This morning... I did this to the truck.
And I lost it. I sobbed like a little baby and called LB with shaking hands and a quivering voice. My first thought, "LB is gonna kill me." My second, "How could you be so stupid?" So, I am having a really bad day 2 weeks before my wedding. Whatever this repair bill is going to cost... well, we don't have it. And beyond the money, we don't have the time. I don't have the time. I am embarassed, and ashamed that I thought this annoyingly huge truck could make that sharp of a left turn in a parking garage. I even stopped and thought... hmmm this might not fit. But because THAT parking garage is only $8 a day and not $18, I forged ahead and into the wall. The literal and figurative one.

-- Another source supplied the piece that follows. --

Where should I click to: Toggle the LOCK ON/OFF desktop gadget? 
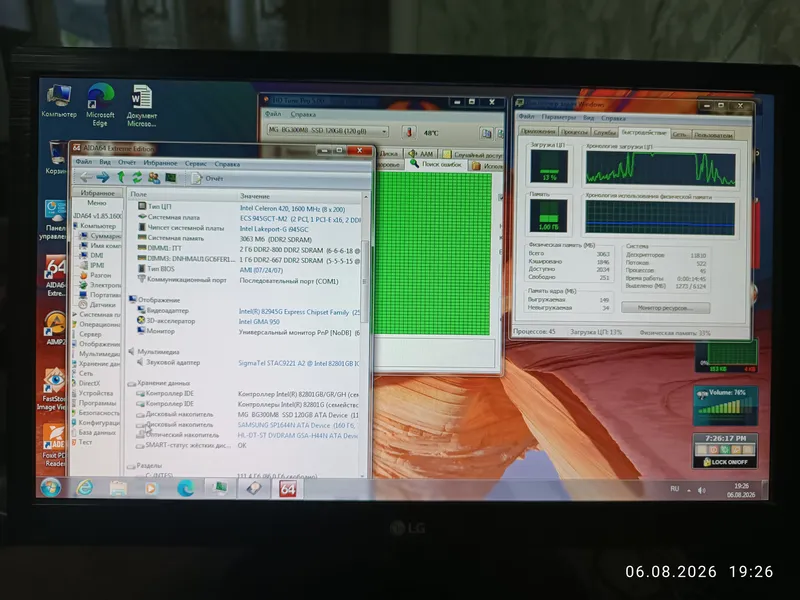point(725,462)
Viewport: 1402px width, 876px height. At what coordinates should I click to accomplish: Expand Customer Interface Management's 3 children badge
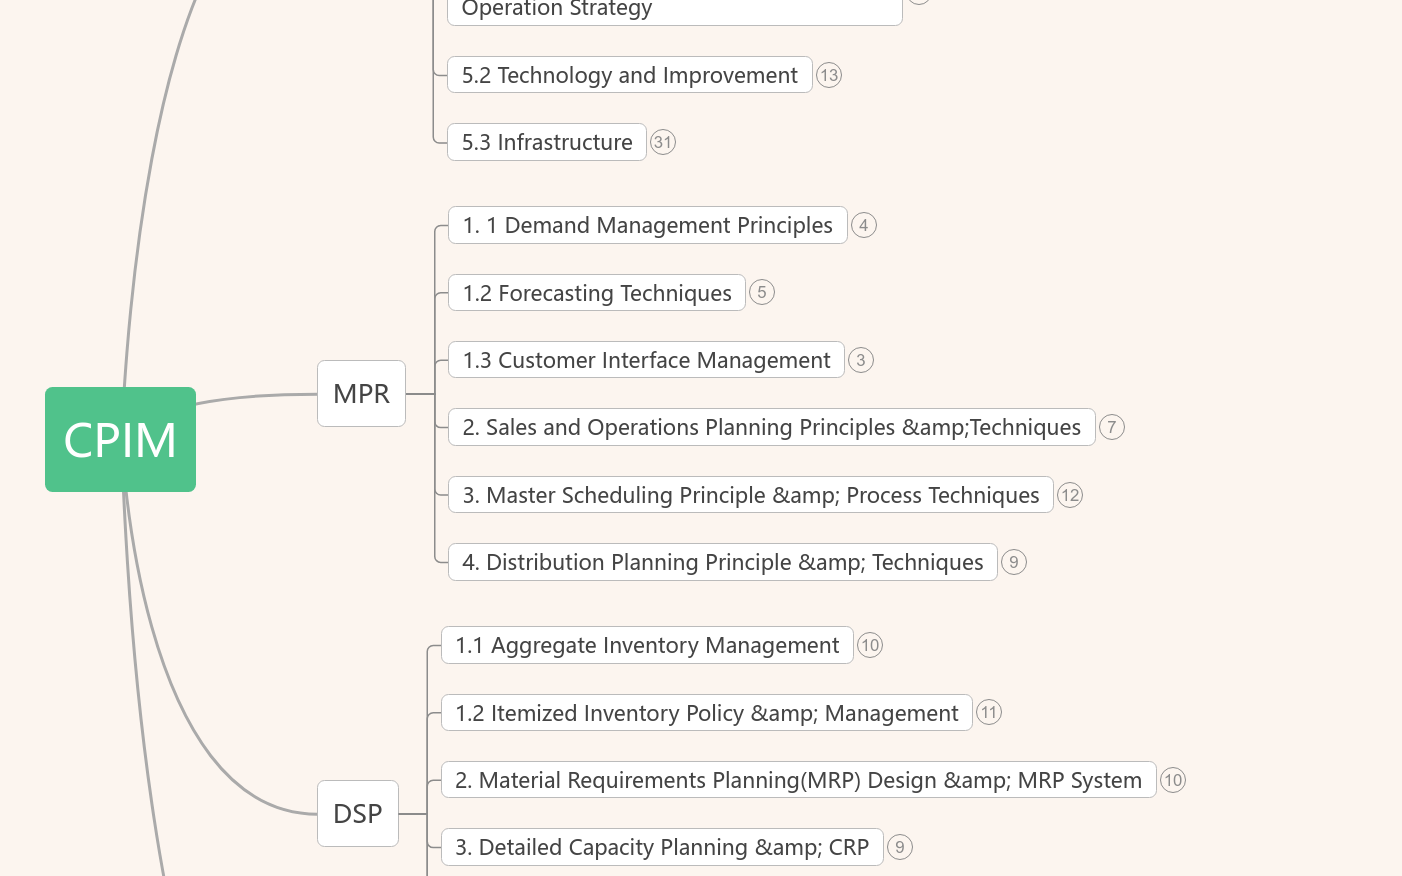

I cried telling LB. I cried when he texted me saying it wasn't a huge deal and we would figure it out and he loves me. I cried when I got one emailed estimate back of "between $2000 and $4000." I cried when I realized I have to leave work early to go to the orthodontist to get my braces tightened and that will leave me roughly 2 hours to run around like a crazy person trying to get more quotes on how much this is going to cost me.
I have hit my wall people. I can't stress about LB getting his list done for the wedding, or about this blog, or about work, or about anything else right now. I am THERE. You know, THAT place. The place where all your dark thoughts about yourself hang out? Yup, I have just unpacked my bags in THAT place and am hanging out there for a while it seems. The only other recent times that I have like this are: 1. When my brother died. 2. When I was 2 weeks away from the bar exam.
I am so mad at myself. I have hit my wall. My limits are exhausted. This sucks. And sometimes there is nothing more poetic or true than saying, "Yup. This sucks."